## Begin Records shown
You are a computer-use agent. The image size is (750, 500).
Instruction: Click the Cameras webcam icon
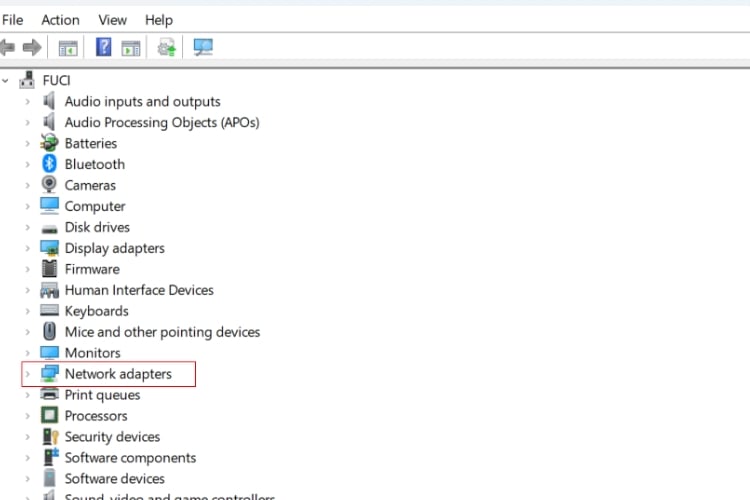49,185
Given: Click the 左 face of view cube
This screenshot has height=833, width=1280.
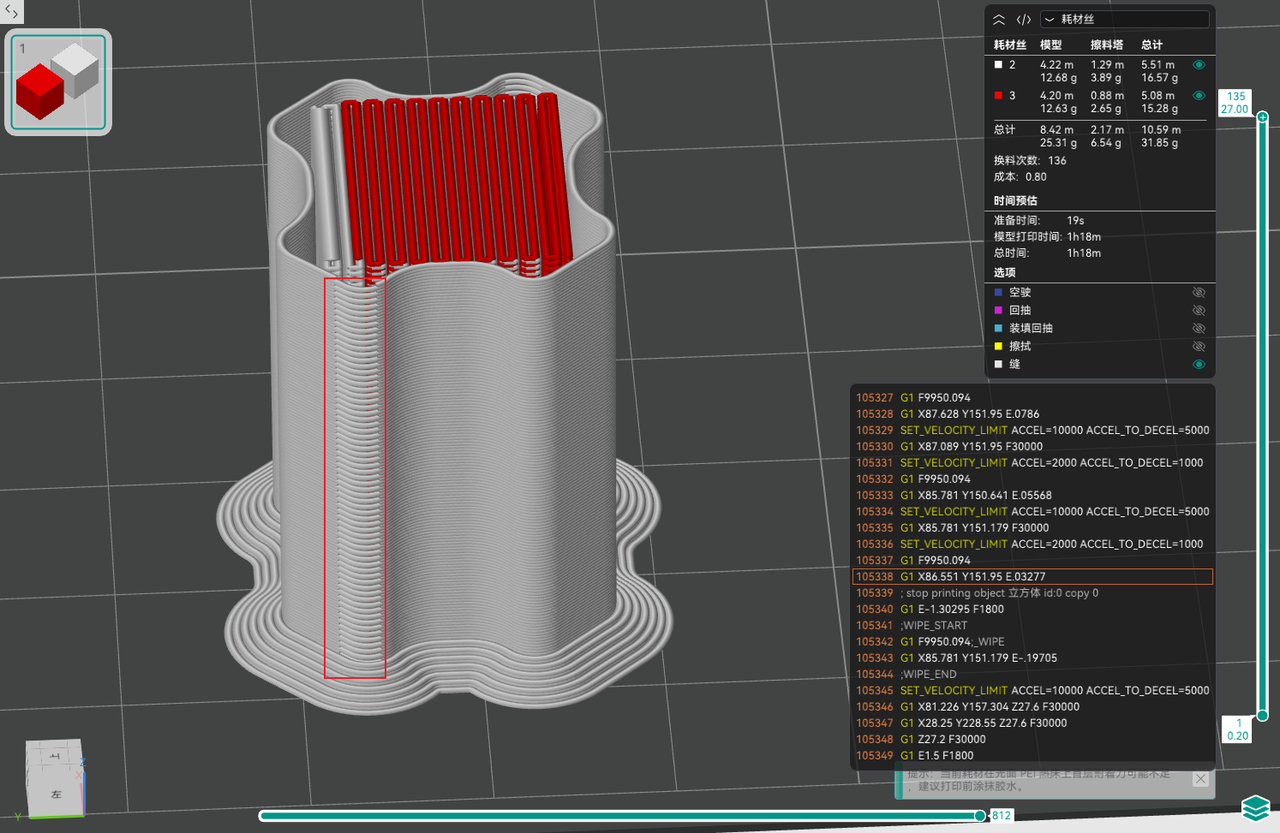Looking at the screenshot, I should [x=56, y=792].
## End Records shown
Extract every line of the listing above word for word, leaving out the pictures.

| Exercise answer |
You are a computer-use agent. The image size is (750, 500).
Instruction: Click the Cameras webcam icon
49,185
Given: Click the 左 face of view cube
This screenshot has height=833, width=1280.
Looking at the screenshot, I should [x=56, y=792].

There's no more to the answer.